Mr Yanes said the pilot project phase of Romeo is expected to run until the end of the project in 2022.
At the most recent project meeting, which took place in Austria in December 2018, the participants in the project consortium – which in addition to Iberdrola includes EDF, Siemens Gamesa, Ramboll, IBM Research Zurich, Indra, Bachmann, Laulagun Bearings, Uptime Engineering, Zabala Innovation Consulting and the University of Strathclyde – heard that the work packages undertaken to-date are progressing well.
The main objective of the meeting was to follow-up on progress and define the next steps. The meeting was hosted by Uptime Engineering, leader of one of the Romeo work packages. During the meeting, the consortium partners and work package leaders demonstrated the progress they had made with individual work packages and co-ordinated work that will take place in 2019.

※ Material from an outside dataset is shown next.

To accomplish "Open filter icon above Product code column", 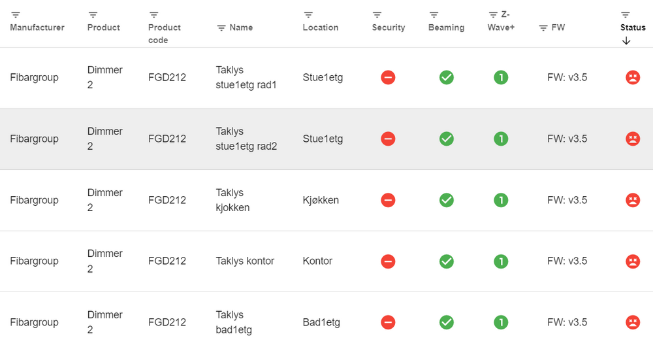I will [x=154, y=14].
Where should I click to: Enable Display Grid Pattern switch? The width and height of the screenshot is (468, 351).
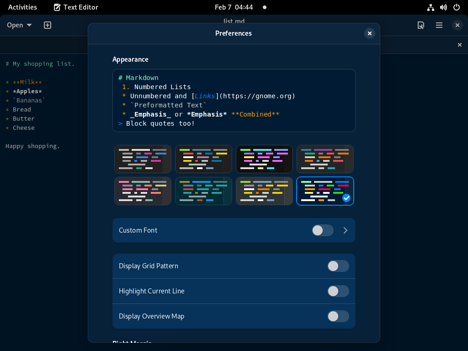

A total of 21 technical reports have been submitted to the European Commission to evaluate progress made to-date, among them an architecture and data framework that brought together the ICT architectures for pilot projects. Also among the deliverables submitted to the Commission was a review of existing cost and O&M models and a high fidelity cost/revenue model for impact assessment. Apart from proving the technology works, the consortium needs to demonstrate it is cost-effective compared with existing O&M strategies.
Early work undertaken by the consortium in Phase 1 of the project focused on developing the information management system for Romeo, which will handle and process data streams from a variety of sources, both human and machine-based. Early stage work also focused on developing the physical models that will be used in the project and specifying monitoring systems.
The project was awarded a Horizon 2020 grant of €10M (US$11.4M) and has a budget of approximately €16M. It is due to be completed in 2022.